Stored records:
▶
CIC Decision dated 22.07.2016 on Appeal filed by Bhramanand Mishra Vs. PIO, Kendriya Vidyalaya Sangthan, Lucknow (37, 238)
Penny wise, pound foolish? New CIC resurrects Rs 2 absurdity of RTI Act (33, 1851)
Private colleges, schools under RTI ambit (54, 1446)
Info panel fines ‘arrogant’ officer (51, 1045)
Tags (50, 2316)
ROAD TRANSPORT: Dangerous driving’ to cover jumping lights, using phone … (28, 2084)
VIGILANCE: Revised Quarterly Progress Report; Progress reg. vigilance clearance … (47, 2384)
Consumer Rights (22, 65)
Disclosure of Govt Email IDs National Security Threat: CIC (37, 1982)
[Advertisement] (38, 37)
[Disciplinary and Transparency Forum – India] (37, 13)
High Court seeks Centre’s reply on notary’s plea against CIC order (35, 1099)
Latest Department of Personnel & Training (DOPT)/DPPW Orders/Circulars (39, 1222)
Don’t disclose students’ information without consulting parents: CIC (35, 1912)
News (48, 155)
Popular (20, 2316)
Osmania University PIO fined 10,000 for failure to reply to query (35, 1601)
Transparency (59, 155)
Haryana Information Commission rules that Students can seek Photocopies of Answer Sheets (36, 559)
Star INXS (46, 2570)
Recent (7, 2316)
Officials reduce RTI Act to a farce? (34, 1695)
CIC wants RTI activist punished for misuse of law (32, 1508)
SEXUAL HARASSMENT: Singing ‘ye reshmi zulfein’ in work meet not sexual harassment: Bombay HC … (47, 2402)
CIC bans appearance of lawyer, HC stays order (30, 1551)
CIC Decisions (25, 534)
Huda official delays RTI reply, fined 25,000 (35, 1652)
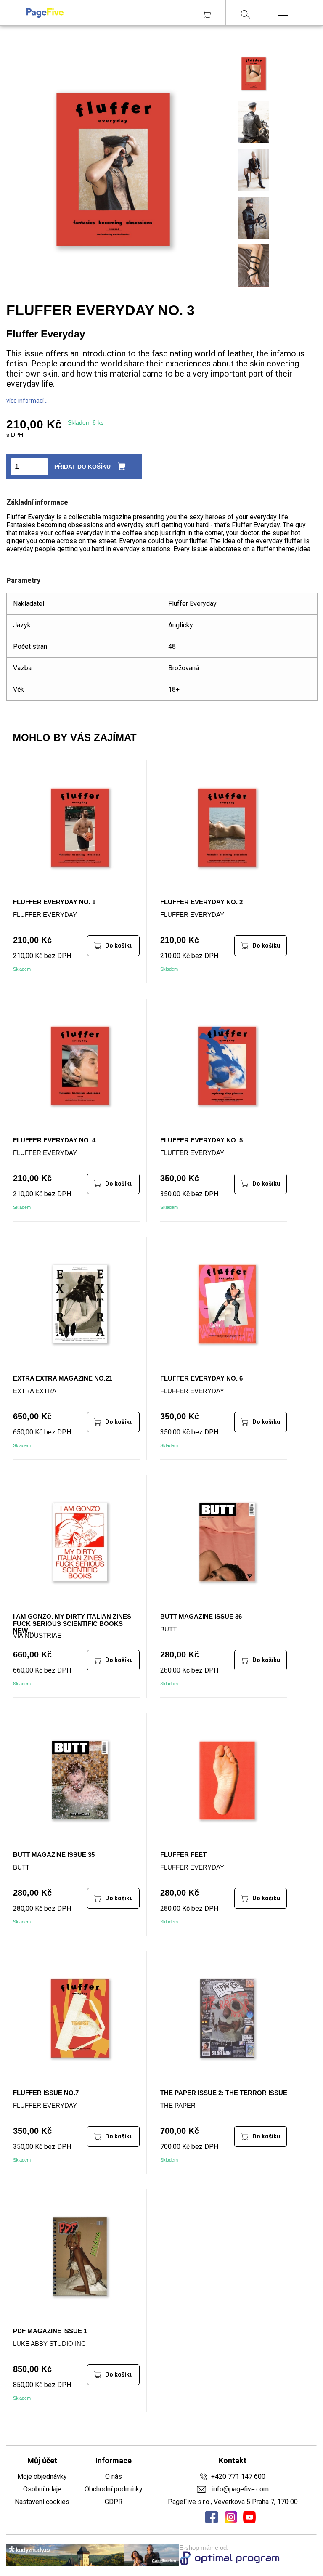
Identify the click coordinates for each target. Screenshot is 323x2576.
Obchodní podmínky (114, 2489)
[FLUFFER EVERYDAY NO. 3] (254, 92)
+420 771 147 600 (238, 2476)
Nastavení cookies (42, 2502)
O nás (113, 2476)
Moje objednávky (42, 2476)
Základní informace (37, 502)
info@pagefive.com (239, 2489)
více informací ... (27, 400)
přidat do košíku (82, 466)
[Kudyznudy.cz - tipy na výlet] (92, 2556)
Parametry (23, 580)
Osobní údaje (42, 2489)
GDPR (113, 2502)
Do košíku (119, 945)
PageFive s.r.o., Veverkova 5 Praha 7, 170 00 (233, 2502)
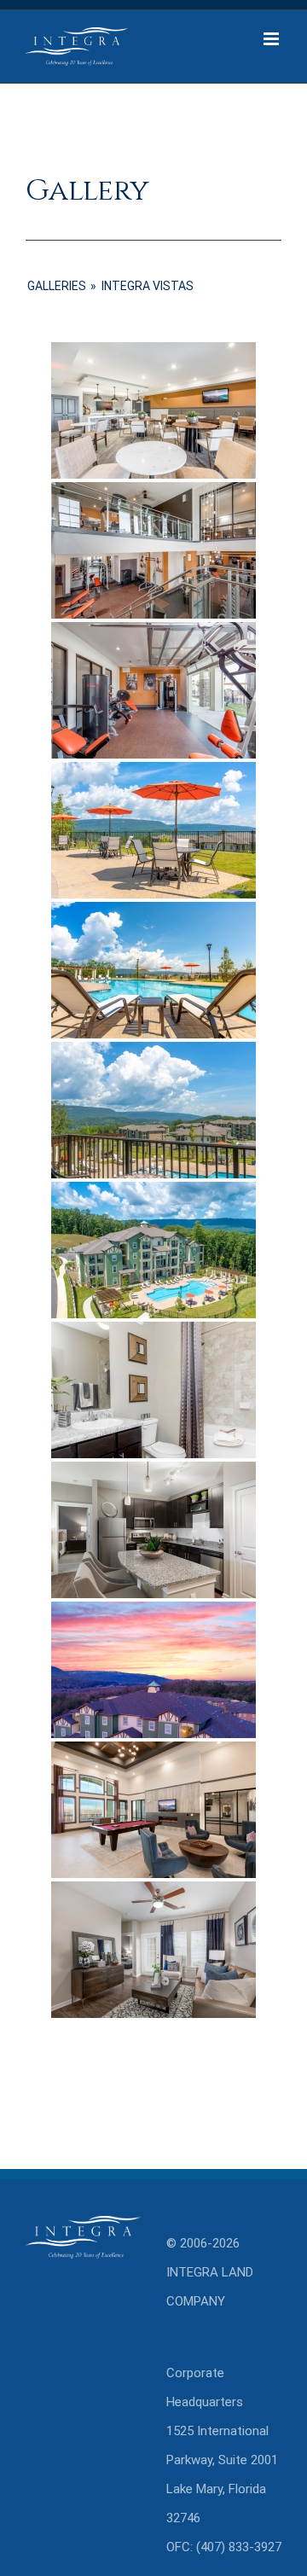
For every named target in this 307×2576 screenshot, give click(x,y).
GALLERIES (56, 286)
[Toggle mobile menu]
◀
Problem statement:
Wherever the word "Transparency" appears in a line of the data, copy that line.

Solution to the problem:
[Disciplinary and Transparency Forum – India] (37, 13)
Transparency (59, 155)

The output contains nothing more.